"January 1720.
"Those sharply-arched brows, those restless eyes which seem larger than ever—something that seizes on one, and is almost terrible, in his expression—speak clearly, and irresistibly set one on the thought of a summing up of his life."
And then the end under date July 1721:—
"Antony Watteau departed suddenly, in the arms of M. Gersaint, on one of the late hot days of July. At the last moment he had been at work upon a crucifix for the good curé of Nogent, liking little the very rude one he possessed. He died with all the sentiments of religion.
"He has been a sick man all his life. He was always a seeker after something in the world that is there in no satisfying measure, or not at all."
EPILOGUE
The greatest gift in art is personality. But all masters are not of equal personality. Indeed, so rare is the gift in its fulness, that in the whole field of art there are but a few who appear as planets in the monotony of sidereal excellence.

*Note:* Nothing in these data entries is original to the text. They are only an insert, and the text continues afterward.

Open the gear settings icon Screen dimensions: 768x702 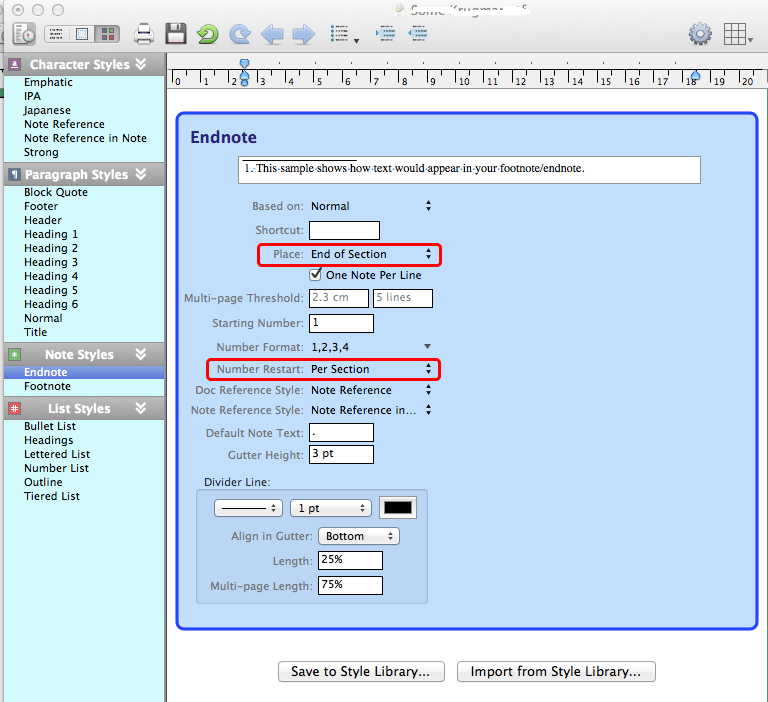pyautogui.click(x=700, y=35)
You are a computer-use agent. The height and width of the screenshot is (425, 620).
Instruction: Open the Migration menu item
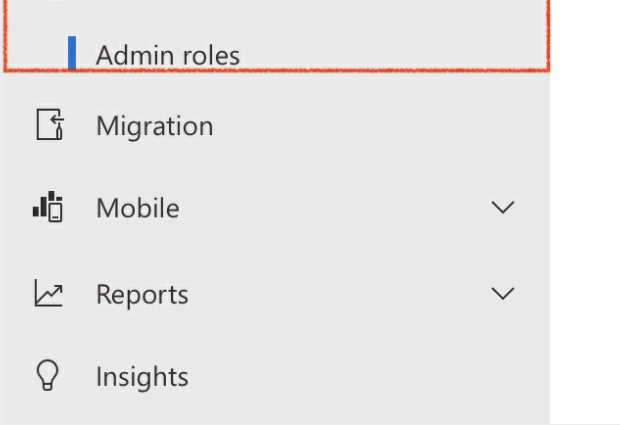click(277, 125)
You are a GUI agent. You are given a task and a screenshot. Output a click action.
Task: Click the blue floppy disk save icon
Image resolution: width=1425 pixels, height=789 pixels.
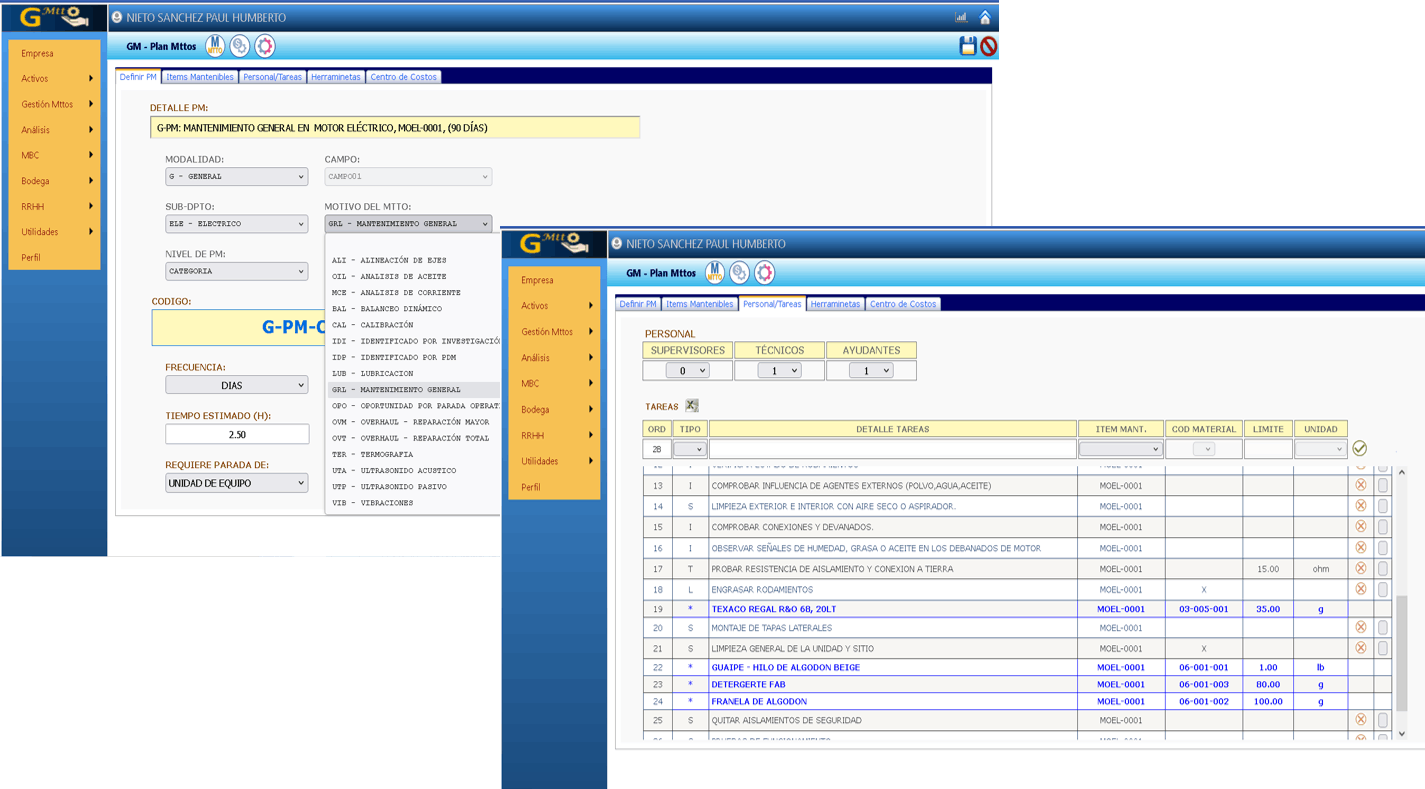point(967,46)
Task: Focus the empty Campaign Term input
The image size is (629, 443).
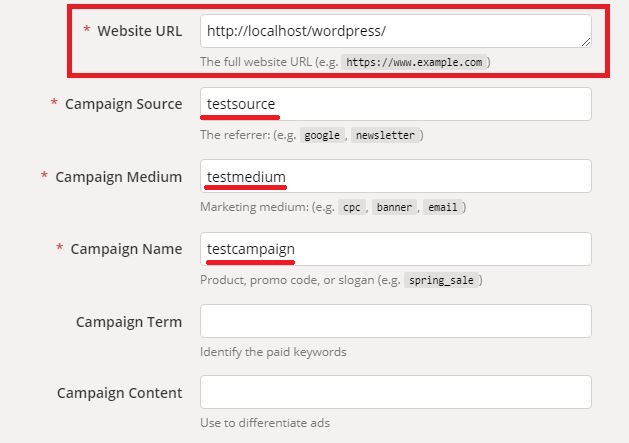Action: (395, 321)
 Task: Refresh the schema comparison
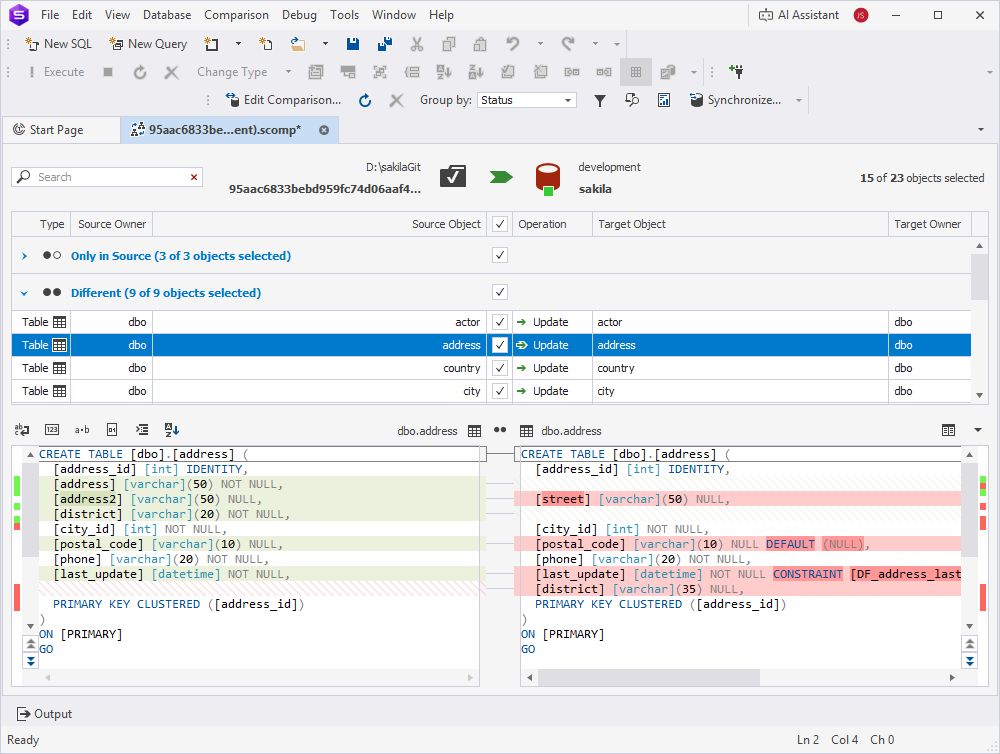click(x=366, y=100)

Luminous examples of this quality of personality are such originals as Donatello, Holbein, Vermeer of Delft, and Watteau, to mention only a few of the most lovable. That something in an artist which finds a new way to express an old thing is the rarest and most to be desired of gifts. This gift Watteau had in the highest degree. He originated a grace unsurpassed in its way—dare I say it?—even by the Greeks. Attic simplicity of grace is grander, but not more beautiful, not more intimately beautiful. The Greeks gave us the grand beauty of form; Watteau gives us the beauty of caprice, of frills and fripperies; but his people are adorned by garments that lend them grace; his women walking are rhythmical lines, sitting they are silhouettes of delight, their garments enhancing beauty, not hiding it.
Watteau is the great master of the eighteenth century in France, a century distinctly feminine. To say that he is the most feminine painter that ever lived is in no sense a disparagement, for to this quality of grace and daintiness, of coquetry and caprice, of melancholy and longing, was united a very masculine quality of craft and originality in craft.